I have a fairly small vocabulary (<100) and solid amount of samples (10k). How can I estimate how many iterations I need for basic input -> output mapping (no word features).
I think you should just set a high iteration number and monitor the metric you care about (e.g. the evaluation loss) and manually stop the training when this metric meets your expectation.
Then for future training, you can use this knowledge to set a more precise value.
Until recently I used an earlier version of opennmt(-py) that would use epochs instead of training steps.
While I can calculate based on the data how many training steps I would require (more or less), I find it rather cumbersome and I don’t see the benefit of using steps to epochs.
Furthermore, the validation also runs on predetermined number of steps and scores a model after that many steps which for some models (trained on large data) may be quite early in the training processes but for others (trained on small data sets) may be after many iterations when the model has already reached maximum performance many iterations before that.
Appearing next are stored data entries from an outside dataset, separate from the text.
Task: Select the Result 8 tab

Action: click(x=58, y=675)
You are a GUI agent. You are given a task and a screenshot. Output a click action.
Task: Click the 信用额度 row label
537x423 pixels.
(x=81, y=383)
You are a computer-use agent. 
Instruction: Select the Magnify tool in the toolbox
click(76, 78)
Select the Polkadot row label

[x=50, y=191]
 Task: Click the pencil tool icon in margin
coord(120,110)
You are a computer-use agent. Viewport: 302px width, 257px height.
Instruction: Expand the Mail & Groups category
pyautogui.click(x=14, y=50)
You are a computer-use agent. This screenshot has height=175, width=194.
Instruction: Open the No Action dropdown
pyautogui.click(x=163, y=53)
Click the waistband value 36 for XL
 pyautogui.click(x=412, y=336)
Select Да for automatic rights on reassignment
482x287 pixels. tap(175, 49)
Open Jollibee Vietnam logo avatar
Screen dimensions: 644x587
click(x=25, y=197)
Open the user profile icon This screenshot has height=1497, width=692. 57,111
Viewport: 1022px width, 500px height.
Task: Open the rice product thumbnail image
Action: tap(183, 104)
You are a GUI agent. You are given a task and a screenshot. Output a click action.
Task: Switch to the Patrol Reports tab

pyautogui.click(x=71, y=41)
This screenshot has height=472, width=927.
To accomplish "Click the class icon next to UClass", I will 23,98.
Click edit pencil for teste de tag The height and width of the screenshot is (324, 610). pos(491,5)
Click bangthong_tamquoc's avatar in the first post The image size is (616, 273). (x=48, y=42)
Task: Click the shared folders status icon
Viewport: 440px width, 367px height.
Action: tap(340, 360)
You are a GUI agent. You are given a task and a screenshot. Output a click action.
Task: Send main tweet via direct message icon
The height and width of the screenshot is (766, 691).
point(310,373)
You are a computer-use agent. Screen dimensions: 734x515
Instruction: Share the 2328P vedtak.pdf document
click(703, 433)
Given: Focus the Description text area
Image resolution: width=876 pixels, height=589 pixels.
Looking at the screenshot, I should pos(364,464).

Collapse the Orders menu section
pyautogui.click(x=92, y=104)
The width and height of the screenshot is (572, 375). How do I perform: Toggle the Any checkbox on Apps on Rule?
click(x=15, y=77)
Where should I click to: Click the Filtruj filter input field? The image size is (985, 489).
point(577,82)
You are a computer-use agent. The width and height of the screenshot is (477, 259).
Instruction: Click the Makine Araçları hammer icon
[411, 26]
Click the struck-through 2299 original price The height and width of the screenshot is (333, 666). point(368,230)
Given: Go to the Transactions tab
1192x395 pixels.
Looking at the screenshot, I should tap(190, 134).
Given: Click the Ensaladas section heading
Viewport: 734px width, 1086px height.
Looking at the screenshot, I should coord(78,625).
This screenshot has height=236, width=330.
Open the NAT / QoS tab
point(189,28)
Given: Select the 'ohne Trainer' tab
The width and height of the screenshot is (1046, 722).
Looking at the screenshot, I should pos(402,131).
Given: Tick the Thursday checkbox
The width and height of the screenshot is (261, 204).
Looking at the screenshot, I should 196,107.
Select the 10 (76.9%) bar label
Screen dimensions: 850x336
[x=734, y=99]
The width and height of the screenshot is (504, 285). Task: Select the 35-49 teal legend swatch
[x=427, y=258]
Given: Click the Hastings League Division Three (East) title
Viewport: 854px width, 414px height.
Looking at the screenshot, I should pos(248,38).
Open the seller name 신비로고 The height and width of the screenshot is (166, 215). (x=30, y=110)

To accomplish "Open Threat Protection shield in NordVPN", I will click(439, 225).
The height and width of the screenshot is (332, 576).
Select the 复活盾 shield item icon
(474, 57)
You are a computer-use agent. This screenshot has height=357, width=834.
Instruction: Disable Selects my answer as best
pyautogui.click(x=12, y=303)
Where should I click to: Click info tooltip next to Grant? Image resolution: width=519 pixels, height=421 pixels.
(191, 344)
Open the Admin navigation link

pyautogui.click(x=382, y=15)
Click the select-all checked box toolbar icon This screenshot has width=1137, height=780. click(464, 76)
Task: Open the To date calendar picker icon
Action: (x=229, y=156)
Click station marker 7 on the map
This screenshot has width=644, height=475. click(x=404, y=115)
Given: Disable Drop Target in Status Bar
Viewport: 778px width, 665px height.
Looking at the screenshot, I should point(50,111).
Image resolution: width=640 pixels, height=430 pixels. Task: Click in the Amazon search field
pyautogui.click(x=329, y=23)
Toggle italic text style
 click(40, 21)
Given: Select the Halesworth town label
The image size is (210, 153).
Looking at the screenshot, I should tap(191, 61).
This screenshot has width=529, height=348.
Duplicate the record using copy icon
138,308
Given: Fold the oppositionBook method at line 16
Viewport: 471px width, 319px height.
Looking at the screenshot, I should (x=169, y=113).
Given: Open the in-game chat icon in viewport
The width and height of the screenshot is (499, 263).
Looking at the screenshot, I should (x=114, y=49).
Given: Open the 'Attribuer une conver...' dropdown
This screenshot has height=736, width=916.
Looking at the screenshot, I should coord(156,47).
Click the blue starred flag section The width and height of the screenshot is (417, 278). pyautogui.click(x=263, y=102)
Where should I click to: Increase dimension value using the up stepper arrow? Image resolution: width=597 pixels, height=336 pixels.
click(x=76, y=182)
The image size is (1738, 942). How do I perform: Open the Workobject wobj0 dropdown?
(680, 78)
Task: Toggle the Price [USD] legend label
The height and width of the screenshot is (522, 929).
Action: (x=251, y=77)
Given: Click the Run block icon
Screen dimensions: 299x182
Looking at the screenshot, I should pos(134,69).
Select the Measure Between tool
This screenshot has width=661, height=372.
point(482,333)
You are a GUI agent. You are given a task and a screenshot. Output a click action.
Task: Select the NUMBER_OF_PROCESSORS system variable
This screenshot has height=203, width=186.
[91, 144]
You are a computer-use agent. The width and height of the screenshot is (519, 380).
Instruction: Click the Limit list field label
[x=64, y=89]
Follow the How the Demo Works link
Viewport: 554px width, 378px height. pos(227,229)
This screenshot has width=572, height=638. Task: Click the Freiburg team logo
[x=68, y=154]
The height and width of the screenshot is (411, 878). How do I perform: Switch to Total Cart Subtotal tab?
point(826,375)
This means that saving and validation are two extra parameters that need to be empirically explored.
Also, while it is easy to compare two (or more) models trained for the same number of steps, such a comparison is not realistic, given that the one may have iterated over the data much more times than the other.
Anyone has any suggestion how to improve the training setup?
One way to fix this, is maybe, validate after each epoch. Also you can have an early stopping on either training or validation perplexity (where validation is ran after each epoch).
It seems to me that the issues you raised are actually drawbacks of epoch-based trainings, not step-based.
The issue with epoch-based training is specifically that it is dependent on the training data size, and thus model saving and validation may occur at different stages of the training.
In contrast, step-based training is independent of the dataset size and you can define a configuration that works and is comparable whether the training data is large or small.
In your message, you should literally change “number of steps” to “epochs” for it to be accurate:
Thanks for the clarification. I think these are different perspectives to the same issue. For me comparing two models with perspective to how many times the complete data set has been used is more important than to how many forward/backward propagations have been ran.
And do you know if there any work on early stopping for a next version of OpenNMT?
Yes, I’m fairly confident it will happen in both OpenNMT-py and -tf soon.
Great, thanks a lot.